§ **Raw items**:
=====

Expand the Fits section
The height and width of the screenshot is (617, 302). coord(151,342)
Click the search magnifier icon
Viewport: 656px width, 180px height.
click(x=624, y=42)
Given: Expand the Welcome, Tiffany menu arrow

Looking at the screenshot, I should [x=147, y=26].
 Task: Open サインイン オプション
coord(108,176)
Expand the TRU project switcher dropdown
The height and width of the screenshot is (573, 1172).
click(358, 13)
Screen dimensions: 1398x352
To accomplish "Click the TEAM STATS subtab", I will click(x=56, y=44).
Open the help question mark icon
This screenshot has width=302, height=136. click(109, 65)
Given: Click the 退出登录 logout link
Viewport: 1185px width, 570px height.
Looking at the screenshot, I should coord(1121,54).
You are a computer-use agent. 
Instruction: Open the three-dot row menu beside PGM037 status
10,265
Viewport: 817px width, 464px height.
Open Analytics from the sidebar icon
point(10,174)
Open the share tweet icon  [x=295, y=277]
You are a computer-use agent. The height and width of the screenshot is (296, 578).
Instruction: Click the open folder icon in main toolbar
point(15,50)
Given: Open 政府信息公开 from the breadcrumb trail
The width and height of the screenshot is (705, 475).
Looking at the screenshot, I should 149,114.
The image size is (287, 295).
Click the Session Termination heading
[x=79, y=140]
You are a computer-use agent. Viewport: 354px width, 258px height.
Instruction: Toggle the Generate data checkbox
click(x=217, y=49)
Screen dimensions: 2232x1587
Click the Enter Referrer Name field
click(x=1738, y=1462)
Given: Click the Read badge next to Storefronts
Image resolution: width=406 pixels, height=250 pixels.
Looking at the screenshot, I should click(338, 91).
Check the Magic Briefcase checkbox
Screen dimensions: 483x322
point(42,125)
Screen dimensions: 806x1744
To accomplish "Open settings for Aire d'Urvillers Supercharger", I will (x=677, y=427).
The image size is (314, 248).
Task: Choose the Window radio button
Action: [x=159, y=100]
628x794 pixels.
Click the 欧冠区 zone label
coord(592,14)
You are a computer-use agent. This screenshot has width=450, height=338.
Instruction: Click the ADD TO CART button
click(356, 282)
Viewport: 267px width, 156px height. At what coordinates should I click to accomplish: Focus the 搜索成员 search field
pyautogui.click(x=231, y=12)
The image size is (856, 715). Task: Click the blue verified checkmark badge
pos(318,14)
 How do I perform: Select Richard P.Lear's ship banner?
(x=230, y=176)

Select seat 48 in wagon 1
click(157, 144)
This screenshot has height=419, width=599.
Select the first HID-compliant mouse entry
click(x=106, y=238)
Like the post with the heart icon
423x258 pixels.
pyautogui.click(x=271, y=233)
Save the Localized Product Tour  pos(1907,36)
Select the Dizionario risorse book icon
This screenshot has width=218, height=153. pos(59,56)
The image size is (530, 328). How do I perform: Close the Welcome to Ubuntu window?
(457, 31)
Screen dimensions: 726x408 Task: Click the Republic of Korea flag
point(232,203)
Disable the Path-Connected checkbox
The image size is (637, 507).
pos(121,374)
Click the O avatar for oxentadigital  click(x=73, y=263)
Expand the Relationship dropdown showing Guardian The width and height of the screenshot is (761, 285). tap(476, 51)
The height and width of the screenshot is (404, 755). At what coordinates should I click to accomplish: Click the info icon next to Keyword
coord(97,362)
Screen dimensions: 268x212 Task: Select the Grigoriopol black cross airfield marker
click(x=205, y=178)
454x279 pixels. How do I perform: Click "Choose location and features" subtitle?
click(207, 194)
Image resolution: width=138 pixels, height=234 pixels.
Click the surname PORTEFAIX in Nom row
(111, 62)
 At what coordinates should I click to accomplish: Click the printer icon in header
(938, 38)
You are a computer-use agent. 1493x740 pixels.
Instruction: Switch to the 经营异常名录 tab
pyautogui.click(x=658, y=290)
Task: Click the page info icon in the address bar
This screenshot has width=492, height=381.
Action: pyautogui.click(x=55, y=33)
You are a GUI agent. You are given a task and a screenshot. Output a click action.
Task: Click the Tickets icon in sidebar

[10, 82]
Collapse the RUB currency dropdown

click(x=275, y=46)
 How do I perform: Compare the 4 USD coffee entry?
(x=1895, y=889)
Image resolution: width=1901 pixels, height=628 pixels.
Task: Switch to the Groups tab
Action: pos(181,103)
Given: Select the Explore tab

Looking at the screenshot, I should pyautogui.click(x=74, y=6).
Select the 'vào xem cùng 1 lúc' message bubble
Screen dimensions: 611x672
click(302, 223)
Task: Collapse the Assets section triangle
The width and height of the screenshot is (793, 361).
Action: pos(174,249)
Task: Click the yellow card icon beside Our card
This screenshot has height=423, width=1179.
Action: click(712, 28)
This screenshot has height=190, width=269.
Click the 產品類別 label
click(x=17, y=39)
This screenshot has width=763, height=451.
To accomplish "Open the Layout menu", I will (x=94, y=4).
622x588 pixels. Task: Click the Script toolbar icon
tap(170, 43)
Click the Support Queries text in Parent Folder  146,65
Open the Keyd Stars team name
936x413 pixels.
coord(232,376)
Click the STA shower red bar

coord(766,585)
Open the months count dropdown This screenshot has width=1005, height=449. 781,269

=====

§ **Exercise brief**: Reproduce these items line for line, with nothing changed.

§ **Task result**:
Expand the Fits section
The height and width of the screenshot is (617, 302). coord(151,342)
Click the search magnifier icon
Viewport: 656px width, 180px height.
click(x=624, y=42)
Given: Expand the Welcome, Tiffany menu arrow

Looking at the screenshot, I should [x=147, y=26].
 Task: Open サインイン オプション
coord(108,176)
Expand the TRU project switcher dropdown
The height and width of the screenshot is (573, 1172).
click(358, 13)
Screen dimensions: 1398x352
To accomplish "Click the TEAM STATS subtab", I will click(x=56, y=44).
Open the help question mark icon
This screenshot has width=302, height=136. click(109, 65)
Given: Click the 退出登录 logout link
Viewport: 1185px width, 570px height.
Looking at the screenshot, I should coord(1121,54).
You are a computer-use agent. 
Instruction: Open the three-dot row menu beside PGM037 status
10,265
Viewport: 817px width, 464px height.
Open Analytics from the sidebar icon
point(10,174)
Open the share tweet icon  [x=295, y=277]
You are a computer-use agent. The height and width of the screenshot is (296, 578).
Instruction: Click the open folder icon in main toolbar
point(15,50)
Given: Open 政府信息公开 from the breadcrumb trail
The width and height of the screenshot is (705, 475).
Looking at the screenshot, I should 149,114.
The image size is (287, 295).
Click the Session Termination heading
[x=79, y=140]
You are a computer-use agent. Viewport: 354px width, 258px height.
Instruction: Toggle the Generate data checkbox
click(x=217, y=49)
Screen dimensions: 2232x1587
Click the Enter Referrer Name field
click(x=1738, y=1462)
Given: Click the Read badge next to Storefronts
Image resolution: width=406 pixels, height=250 pixels.
Looking at the screenshot, I should click(338, 91).
Check the Magic Briefcase checkbox
Screen dimensions: 483x322
point(42,125)
Screen dimensions: 806x1744
To accomplish "Open settings for Aire d'Urvillers Supercharger", I will (x=677, y=427).
The image size is (314, 248).
Task: Choose the Window radio button
Action: [x=159, y=100]
628x794 pixels.
Click the 欧冠区 zone label
coord(592,14)
You are a computer-use agent. This screenshot has width=450, height=338.
Instruction: Click the ADD TO CART button
click(356, 282)
Viewport: 267px width, 156px height. At what coordinates should I click to accomplish: Focus the 搜索成员 search field
pyautogui.click(x=231, y=12)
The image size is (856, 715). Task: Click the blue verified checkmark badge
pos(318,14)
 How do I perform: Select Richard P.Lear's ship banner?
(x=230, y=176)

Select seat 48 in wagon 1
click(157, 144)
This screenshot has height=419, width=599.
Select the first HID-compliant mouse entry
click(x=106, y=238)
Like the post with the heart icon
423x258 pixels.
pyautogui.click(x=271, y=233)
Save the Localized Product Tour  pos(1907,36)
Select the Dizionario risorse book icon
This screenshot has width=218, height=153. pos(59,56)
The image size is (530, 328). How do I perform: Close the Welcome to Ubuntu window?
(457, 31)
Screen dimensions: 726x408 Task: Click the Republic of Korea flag
point(232,203)
Disable the Path-Connected checkbox
The image size is (637, 507).
pos(121,374)
Click the O avatar for oxentadigital  click(x=73, y=263)
Expand the Relationship dropdown showing Guardian The width and height of the screenshot is (761, 285). tap(476, 51)
The height and width of the screenshot is (404, 755). At what coordinates should I click to accomplish: Click the info icon next to Keyword
coord(97,362)
Screen dimensions: 268x212 Task: Select the Grigoriopol black cross airfield marker
click(x=205, y=178)
454x279 pixels. How do I perform: Click "Choose location and features" subtitle?
click(207, 194)
Image resolution: width=138 pixels, height=234 pixels.
Click the surname PORTEFAIX in Nom row
(111, 62)
 At what coordinates should I click to accomplish: Click the printer icon in header
(938, 38)
You are a computer-use agent. 1493x740 pixels.
Instruction: Switch to the 经营异常名录 tab
pyautogui.click(x=658, y=290)
Task: Click the page info icon in the address bar
This screenshot has width=492, height=381.
Action: pyautogui.click(x=55, y=33)
You are a GUI agent. You are given a task and a screenshot. Output a click action.
Task: Click the Tickets icon in sidebar

[10, 82]
Collapse the RUB currency dropdown

click(x=275, y=46)
 How do I perform: Compare the 4 USD coffee entry?
(x=1895, y=889)
Image resolution: width=1901 pixels, height=628 pixels.
Task: Switch to the Groups tab
Action: pos(181,103)
Given: Select the Explore tab

Looking at the screenshot, I should pyautogui.click(x=74, y=6).
Select the 'vào xem cùng 1 lúc' message bubble
Screen dimensions: 611x672
click(302, 223)
Task: Collapse the Assets section triangle
The width and height of the screenshot is (793, 361).
Action: pos(174,249)
Task: Click the yellow card icon beside Our card
This screenshot has height=423, width=1179.
Action: click(712, 28)
This screenshot has height=190, width=269.
Click the 產品類別 label
click(x=17, y=39)
This screenshot has width=763, height=451.
To accomplish "Open the Layout menu", I will (x=94, y=4).
622x588 pixels. Task: Click the Script toolbar icon
tap(170, 43)
Click the Support Queries text in Parent Folder  146,65
Open the Keyd Stars team name
936x413 pixels.
coord(232,376)
Click the STA shower red bar

coord(766,585)
Open the months count dropdown This screenshot has width=1005, height=449. 781,269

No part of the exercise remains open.